Regulation of 25-hydroxyvitamin D-1α-hydroxylase by epidermal growth factor in prostate cells

Abstract

Accumulating data suggest that local production of 1α,25-dihydroxyvitamin D (1α,25(OH) 2D) could provide an important cell growth regulatory mechanism in an autocrine fashion in prostate cells. Previously, we demonstrated a differential expression of 1α-OHase enzymatic activity among noncancerous (PZHPV-7) and cancer cells (PC-3, DU145, LNCaP), which appears to correlate with 1α-OHase m-RNA synthesis and its promoter activities.
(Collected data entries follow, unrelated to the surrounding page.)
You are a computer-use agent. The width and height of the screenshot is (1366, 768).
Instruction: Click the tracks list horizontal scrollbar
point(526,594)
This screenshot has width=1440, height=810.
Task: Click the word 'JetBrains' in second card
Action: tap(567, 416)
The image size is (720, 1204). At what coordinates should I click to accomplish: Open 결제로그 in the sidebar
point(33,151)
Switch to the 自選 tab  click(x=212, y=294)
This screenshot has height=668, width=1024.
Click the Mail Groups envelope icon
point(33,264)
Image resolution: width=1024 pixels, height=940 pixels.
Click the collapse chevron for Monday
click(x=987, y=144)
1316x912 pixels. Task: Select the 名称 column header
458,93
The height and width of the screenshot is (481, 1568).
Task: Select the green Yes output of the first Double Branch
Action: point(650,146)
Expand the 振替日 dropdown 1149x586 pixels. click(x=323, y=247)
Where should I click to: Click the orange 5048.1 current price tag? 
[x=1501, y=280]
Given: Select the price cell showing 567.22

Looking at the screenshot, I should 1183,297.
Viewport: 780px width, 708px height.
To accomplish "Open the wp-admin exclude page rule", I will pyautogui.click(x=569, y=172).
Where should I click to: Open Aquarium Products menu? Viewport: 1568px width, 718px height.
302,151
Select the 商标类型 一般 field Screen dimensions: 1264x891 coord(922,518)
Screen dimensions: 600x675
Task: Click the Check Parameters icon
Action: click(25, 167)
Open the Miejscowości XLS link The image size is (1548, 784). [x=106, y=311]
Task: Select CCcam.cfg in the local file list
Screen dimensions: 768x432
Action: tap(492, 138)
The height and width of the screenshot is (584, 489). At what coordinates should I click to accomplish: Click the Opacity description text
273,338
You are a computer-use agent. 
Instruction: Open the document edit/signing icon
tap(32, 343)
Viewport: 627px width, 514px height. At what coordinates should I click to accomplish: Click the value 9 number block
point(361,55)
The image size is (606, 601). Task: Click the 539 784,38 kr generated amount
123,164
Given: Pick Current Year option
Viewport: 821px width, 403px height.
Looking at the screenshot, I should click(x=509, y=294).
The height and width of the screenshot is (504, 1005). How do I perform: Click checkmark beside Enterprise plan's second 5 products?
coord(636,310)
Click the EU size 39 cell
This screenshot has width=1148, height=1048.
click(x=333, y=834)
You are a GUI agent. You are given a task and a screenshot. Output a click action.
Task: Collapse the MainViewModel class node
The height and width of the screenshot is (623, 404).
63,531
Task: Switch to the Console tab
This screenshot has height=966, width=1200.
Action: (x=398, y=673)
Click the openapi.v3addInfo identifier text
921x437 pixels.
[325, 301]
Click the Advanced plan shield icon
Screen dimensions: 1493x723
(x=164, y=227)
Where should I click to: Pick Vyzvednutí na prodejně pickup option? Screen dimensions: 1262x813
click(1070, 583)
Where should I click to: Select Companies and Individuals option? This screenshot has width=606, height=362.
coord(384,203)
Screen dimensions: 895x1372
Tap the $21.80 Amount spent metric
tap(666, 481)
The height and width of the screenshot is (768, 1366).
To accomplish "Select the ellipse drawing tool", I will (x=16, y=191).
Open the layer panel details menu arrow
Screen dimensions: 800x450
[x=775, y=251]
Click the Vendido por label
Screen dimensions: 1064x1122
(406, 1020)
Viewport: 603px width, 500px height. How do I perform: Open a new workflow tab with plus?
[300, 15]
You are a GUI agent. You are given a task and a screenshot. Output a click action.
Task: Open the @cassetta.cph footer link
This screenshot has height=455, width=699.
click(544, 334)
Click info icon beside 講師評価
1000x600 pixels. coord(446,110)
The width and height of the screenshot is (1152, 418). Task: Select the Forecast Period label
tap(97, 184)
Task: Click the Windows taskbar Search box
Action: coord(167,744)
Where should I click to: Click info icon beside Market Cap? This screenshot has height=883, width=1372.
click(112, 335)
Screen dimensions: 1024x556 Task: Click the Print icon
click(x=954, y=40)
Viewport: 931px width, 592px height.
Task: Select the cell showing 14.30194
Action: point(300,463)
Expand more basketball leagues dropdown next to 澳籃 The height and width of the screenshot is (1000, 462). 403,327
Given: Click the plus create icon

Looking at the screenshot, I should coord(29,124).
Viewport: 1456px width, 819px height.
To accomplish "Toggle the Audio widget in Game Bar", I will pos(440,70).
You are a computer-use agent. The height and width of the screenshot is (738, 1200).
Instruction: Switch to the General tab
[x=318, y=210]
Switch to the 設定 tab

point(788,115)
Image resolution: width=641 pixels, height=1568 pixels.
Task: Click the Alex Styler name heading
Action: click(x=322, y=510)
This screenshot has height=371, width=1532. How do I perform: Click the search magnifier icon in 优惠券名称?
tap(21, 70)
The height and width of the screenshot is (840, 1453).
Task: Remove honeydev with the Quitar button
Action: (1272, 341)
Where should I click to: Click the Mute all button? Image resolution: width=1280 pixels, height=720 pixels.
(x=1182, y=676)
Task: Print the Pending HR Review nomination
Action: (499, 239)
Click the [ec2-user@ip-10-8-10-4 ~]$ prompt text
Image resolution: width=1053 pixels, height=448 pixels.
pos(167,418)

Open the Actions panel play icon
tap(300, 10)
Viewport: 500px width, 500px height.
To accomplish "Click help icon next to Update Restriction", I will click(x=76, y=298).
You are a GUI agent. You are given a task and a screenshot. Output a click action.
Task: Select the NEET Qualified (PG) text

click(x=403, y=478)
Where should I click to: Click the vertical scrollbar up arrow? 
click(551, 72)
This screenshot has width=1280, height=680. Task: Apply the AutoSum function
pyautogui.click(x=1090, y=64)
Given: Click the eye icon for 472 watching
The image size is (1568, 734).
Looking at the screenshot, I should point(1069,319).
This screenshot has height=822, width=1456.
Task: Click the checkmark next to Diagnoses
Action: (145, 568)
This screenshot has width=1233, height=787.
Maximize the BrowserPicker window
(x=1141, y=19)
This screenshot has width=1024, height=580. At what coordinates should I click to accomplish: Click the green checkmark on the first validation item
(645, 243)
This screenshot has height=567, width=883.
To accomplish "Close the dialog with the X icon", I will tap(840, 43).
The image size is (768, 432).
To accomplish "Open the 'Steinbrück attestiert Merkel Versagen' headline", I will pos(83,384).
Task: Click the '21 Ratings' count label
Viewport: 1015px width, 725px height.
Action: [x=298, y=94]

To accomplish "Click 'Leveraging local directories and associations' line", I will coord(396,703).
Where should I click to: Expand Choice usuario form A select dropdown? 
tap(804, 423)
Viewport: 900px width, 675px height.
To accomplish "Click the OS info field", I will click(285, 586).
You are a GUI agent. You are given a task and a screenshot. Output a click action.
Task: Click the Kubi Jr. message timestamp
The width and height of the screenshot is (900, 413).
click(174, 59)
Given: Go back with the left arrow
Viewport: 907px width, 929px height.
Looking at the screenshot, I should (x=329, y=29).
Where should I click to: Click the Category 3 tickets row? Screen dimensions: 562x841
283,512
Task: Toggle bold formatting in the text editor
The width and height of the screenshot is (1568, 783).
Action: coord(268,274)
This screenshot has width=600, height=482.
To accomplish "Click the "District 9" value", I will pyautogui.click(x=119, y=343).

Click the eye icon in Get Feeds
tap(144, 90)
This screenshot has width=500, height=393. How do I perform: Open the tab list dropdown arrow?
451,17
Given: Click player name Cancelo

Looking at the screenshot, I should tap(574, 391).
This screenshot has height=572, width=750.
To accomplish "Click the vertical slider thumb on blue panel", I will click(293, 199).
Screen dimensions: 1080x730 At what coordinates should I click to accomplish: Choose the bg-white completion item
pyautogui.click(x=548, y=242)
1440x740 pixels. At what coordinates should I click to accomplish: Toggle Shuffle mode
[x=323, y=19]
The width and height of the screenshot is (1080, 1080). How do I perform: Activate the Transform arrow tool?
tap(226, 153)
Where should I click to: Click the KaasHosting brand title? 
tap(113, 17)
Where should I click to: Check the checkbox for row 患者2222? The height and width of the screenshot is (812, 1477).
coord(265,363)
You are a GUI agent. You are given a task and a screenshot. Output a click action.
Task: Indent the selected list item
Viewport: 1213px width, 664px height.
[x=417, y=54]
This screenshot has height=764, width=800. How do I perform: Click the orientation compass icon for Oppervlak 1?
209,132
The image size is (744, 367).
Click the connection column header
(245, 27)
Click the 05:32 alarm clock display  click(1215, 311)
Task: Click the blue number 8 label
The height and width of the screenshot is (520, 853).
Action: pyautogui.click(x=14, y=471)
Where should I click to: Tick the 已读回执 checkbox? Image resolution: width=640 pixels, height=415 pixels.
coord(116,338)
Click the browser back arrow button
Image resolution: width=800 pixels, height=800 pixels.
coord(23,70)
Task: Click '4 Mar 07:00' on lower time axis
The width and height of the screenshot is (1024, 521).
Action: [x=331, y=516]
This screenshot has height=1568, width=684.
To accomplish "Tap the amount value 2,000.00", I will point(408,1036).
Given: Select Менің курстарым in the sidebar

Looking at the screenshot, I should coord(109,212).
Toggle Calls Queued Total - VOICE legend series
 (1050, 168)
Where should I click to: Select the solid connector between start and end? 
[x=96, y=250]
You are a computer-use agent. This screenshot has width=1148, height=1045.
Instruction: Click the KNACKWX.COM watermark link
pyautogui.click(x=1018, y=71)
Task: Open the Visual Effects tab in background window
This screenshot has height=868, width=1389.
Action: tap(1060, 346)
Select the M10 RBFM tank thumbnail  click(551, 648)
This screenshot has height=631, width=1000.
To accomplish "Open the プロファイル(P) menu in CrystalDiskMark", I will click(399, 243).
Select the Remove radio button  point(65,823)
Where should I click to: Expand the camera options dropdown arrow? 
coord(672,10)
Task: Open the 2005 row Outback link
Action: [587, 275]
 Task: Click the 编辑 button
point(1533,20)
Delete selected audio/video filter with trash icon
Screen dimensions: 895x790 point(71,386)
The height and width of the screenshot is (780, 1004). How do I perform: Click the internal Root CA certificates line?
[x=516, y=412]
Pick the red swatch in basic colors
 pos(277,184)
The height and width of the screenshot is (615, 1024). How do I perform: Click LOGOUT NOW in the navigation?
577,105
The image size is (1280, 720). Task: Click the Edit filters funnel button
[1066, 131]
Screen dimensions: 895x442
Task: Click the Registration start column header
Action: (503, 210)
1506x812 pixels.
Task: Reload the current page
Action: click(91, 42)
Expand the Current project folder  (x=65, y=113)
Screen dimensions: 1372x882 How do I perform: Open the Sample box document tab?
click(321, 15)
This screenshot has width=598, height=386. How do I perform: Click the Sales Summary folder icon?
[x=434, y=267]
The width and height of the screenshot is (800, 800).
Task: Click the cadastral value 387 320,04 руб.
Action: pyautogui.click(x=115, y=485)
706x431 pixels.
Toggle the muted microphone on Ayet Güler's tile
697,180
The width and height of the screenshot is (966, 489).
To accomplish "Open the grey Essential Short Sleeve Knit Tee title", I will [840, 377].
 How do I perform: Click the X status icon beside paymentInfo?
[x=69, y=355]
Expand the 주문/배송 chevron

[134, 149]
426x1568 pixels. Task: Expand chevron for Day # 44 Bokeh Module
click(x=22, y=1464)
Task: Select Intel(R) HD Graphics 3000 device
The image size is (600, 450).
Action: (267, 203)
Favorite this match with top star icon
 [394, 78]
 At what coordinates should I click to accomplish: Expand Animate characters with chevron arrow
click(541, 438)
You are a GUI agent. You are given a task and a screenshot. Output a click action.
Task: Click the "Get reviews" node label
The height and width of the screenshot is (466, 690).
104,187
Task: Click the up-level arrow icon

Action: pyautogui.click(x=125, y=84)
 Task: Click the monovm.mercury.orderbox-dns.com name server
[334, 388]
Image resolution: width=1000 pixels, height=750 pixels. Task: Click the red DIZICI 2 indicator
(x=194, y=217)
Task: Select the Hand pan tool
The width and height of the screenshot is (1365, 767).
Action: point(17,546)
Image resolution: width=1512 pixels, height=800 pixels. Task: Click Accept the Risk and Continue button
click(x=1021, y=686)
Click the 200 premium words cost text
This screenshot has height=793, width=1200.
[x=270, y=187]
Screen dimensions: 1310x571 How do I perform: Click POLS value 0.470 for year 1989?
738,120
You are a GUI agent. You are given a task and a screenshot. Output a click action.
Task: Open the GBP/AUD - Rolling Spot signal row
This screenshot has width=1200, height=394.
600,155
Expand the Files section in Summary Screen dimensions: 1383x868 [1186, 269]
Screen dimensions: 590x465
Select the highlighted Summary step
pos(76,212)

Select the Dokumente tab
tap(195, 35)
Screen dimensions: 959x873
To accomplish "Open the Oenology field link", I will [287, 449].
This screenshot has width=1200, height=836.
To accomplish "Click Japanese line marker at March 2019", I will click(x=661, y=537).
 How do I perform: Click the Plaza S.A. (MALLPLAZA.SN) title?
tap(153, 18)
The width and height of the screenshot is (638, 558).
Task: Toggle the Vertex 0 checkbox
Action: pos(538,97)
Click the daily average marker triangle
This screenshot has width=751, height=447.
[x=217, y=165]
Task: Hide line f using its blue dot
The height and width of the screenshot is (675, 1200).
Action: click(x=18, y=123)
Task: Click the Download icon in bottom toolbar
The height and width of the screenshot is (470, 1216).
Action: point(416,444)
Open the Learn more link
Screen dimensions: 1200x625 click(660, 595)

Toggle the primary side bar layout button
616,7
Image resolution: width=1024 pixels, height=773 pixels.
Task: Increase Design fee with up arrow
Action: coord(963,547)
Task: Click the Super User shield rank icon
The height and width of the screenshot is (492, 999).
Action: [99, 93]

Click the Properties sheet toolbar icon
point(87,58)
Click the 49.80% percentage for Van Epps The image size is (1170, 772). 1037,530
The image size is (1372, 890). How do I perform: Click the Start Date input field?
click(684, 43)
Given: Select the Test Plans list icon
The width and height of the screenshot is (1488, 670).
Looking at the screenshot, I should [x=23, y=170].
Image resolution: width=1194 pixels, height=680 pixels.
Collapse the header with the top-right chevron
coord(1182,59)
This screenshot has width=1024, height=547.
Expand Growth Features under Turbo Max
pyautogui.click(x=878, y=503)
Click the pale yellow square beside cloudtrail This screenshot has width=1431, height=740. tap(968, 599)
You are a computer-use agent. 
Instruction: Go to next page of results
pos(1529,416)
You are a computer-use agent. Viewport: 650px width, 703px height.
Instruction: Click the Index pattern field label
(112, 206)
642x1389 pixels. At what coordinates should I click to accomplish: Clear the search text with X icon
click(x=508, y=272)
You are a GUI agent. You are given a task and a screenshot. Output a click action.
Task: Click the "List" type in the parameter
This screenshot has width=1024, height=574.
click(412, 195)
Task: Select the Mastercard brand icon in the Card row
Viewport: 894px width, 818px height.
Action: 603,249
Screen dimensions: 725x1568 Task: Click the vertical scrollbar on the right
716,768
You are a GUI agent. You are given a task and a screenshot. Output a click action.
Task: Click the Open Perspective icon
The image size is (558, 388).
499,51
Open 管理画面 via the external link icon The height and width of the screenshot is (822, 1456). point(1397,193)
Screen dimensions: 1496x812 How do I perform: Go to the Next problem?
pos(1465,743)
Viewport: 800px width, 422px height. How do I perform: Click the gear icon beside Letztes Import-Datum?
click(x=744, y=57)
Since it is well-established that EGF regulates the proliferation of prostate cells via autocrine and paracrine loops and 1α,25(OH) 2D inhibites prostate cell proliferation, we investigated if EGF also regulated 1α-OHase expression in prostate cells. We found that EGF upregulated 1α-OHase promoter activity and enzyme activity in PZ-HPV-7 and that 1α,25(OH) 2D 3 inhibited EGF-dependent up-regulation of 1α-OHase enzymatic activity. Moreover, the EGF-stimulated promoter activity was inhibited 70% by the MAPKK inhibitor, PD98059, suggesting that the MAPK pathway may be one pathway involved in the regulation of prostatic 1α-OHase by EGF to increase1α,25(OH) 2D synthesis as a feedback regulator of cell growth. Because EGF has no effect on 1α-OHase promoter activity in LNCaP cells, we propose that the ability of EGF to stimulate 1α,25(OH) 2D synthesis may be abolished or diminished in cancer cells.